O Pavilhão dos Padres: Dachau 1938-1945 de Guillaume Zeller

Por Patricia Schneider

  A cidade de Dachau na Alemanha, era conhecida no século XIX pela sua beleza e inspiração para artistas, com paisagens naturais deslumbrantes além de uma bela arquitetura e urbanismo. Era também uma importante cidade para o comércio, estando situada no cruzamento de rotas comerciais e a margem do rio Amper. Em 1916 uma fábrica de munições é construída para fornecer armamento para a Primeira Guerra Mundial e é no prédio desta fábrica, desativada depois da derrota do Kaiser, que em 1933 os nazistas inauguram o protótipo de seus campos de concentração. Sendo o centro de Dachau o primeiro centro de detenção inaugurado, tornando-se modelo para os demais campos de concentração.

  A ideologia nacional-socialista pregada por Hitler estava em evidente oposição as leis da Igreja e a perseguição não destinava-se somente aos judeus e sim a todos os religiosos. Os primeiros sacerdotes a serem presos eram poloneses, uma vez que parte da Polônia foi conquistada pelo exército do III Reich. Para dominar o território polonês era necessário destruir para sempre a cultura polonesa, cultura essa que em sua história, arte e literatura estava baseada profundamente nos princípios católicos. Era preciso então destruir a Igreja para destruir a cultura da nação polonesa.

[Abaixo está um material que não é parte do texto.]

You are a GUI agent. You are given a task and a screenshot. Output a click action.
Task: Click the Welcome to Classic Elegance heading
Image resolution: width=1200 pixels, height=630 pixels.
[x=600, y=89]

  No início a prisão dos sacerdotes não era centralizada, o que só ocorreu a partir de forte e insistente pressão do Vaticano, ao final de 1940 a polícia alemã cedeu e concordou em reunir todos os religiosos presos até o momento no campo de Dachau, local em que poderiam celebrar missas e expressar sua fé. No entanto, nem todas as exigências do Vaticano foram aceitas, os corpos dos religiosos mortos seriam cremados como todos os outros, e não enterrados como solicitado pela Igreja.

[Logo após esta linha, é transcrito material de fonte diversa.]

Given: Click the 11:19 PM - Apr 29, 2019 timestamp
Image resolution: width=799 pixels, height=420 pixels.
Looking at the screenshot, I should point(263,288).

  Frente as atrocidades praticadas pelo nazismo e a perseguição ao clero, que exercia influência política, a Igreja tenta fazer oposição ao III Reich, no entanto, passa a ser vigiada de perto, até o sermão dos padres durante a missa era controlado pela Gestapo, polícia secreta da Alemanha nazista. Um político nazista chega a discursar alegando a incapacidade dos católicos de compreender que Deus está do lado de Fürer. O clero alemão até 1940 era minoria nos campos de concentração, todavia, após tentativas de lutar contra o regime, sofreu sanções e prisões em massa, tornando-se o segundo maior contingente de religiosos presos em Dachau, perdendo apenas para os poloneses. Qualquer oposição era severamente punida.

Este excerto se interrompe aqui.